> **Exercices**
1 - D'après l'extrait sur l'Iran et les États-Unis, quel jour le Boeing 737 ukrainien a-t-il été détruit en plein vol ?
2 - Présentez en liste numérotée les lignes des entrées, de celle qui contient « Click the Find binoculars icon » jusqu'à la fin des entrées, bornes comprises. Omettez les lignes vides et les images.

> **Extrait**
-----

Jamais l’Histoire n’est écrite à l’avance ; pas plus celle de l’Iran ou des USA. Certes, comme rappelé en ces colonnes, les Perses ont inventé le jeu d’échecs et les Américains un poker plus ou moins menteur, mais les stratégies les plus finaudes peuvent aussi se trouver fragilisées par de simples hasards.

Ainsi, le pouvoir iranien ne pouvait anticiper l’assassinat « ciblé » du général iranien Qassem Soleimani, commandant en chef d’Al-Qods, corps d’élite des Gardiens de la révolution, considéré en Iran comme le vainqueur de Daech ; mais, plus encore, personnalité charismatique, susceptible de réconcilier à la fois « libéraux » et « conservateurs » locaux. C’est la méthode Trump, consistant à renverser la table en permanence, jusqu’au jour où il n’y a plus à manger dessus et que les convives s’en sont allés.

Ce coup d’éclat américain aurait pu demeurer sans lendemain, s’il n’y avait eu cet autre funèbre imprévu, soit la destruction en plein vol d’un Boeing 737 ukrainien, le 8 janvier dernier. Bien sûr, même le très influent New York Times convient qu’il y a eu là erreur humaine, ce que reconnaissent d’ailleurs les autorités iraniennes sans que leur honnêteté n’ait été mise en doute. Ce sont malheureusement des choses qui peuvent arriver, surtout par gros temps de tension internationale. La preuve en est la destruction d’un autre avion civil (190 victimes civiles dont 66 enfants), iranien celui-là, abattu dans de pareilles circonstances par l’armada américaine, le 3 juillet 1988, en pleine guerre entre un Irak surarmé par leurs bons offices, avant d’être lâché par leurs bons soins, contre un Iran abandonné, quelques années auparavant, au nom d’on ne sait quelle bonne gouvernance internationale.

-----

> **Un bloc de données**

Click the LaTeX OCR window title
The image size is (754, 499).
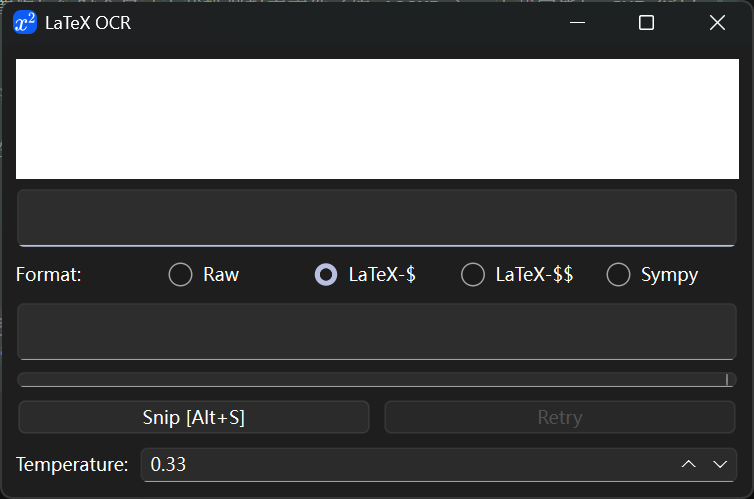pyautogui.click(x=88, y=23)
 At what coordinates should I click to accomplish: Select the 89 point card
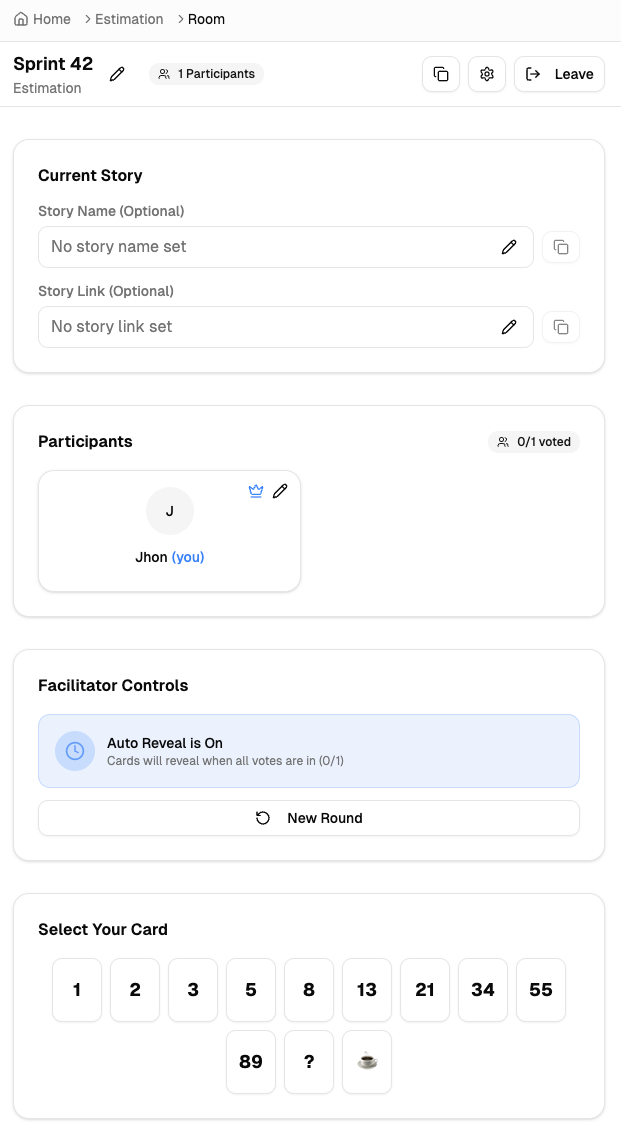(251, 1062)
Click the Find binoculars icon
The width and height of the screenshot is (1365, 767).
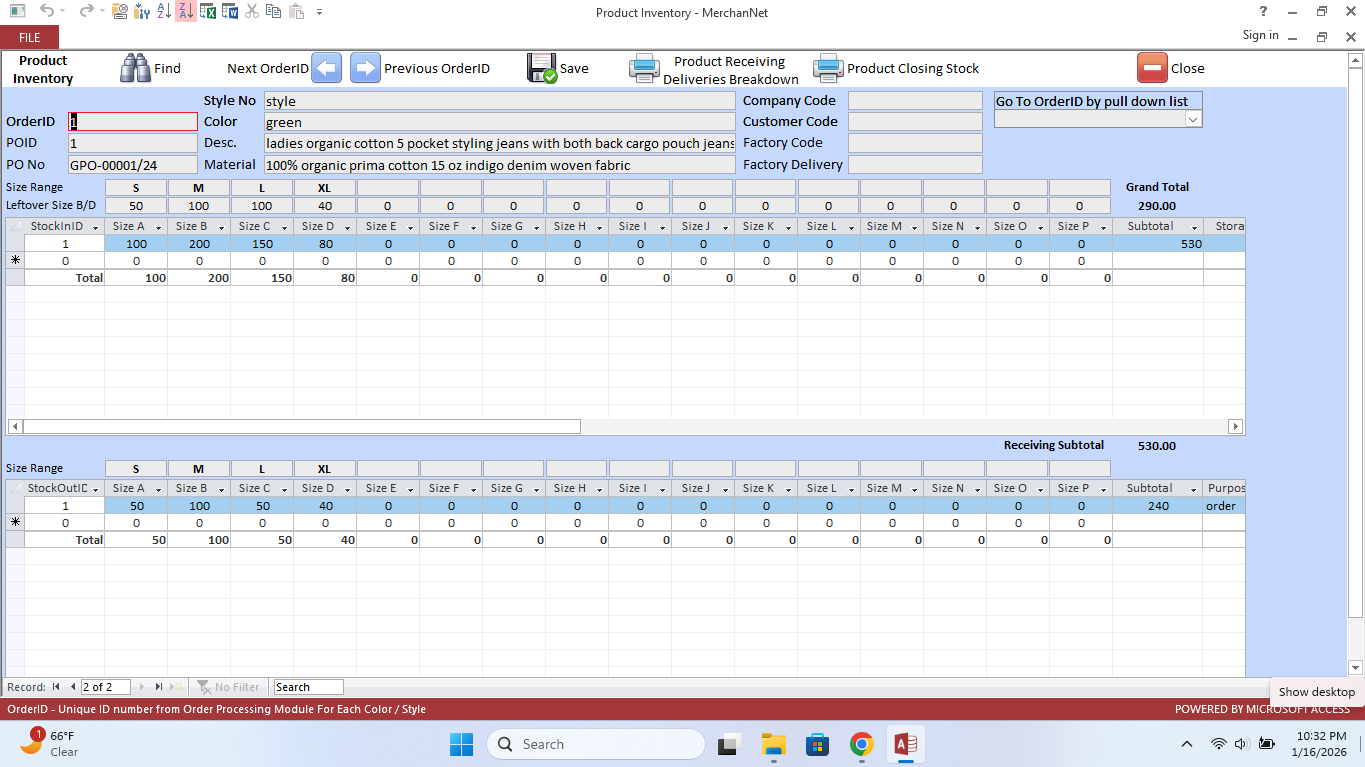pyautogui.click(x=133, y=67)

-----

> **Réponses**
1 - Le 8 janvier.

2 -
1. Click the Find binoculars icon
2. The width and height of the screenshot is (1365, 767).
3. pyautogui.click(x=133, y=67)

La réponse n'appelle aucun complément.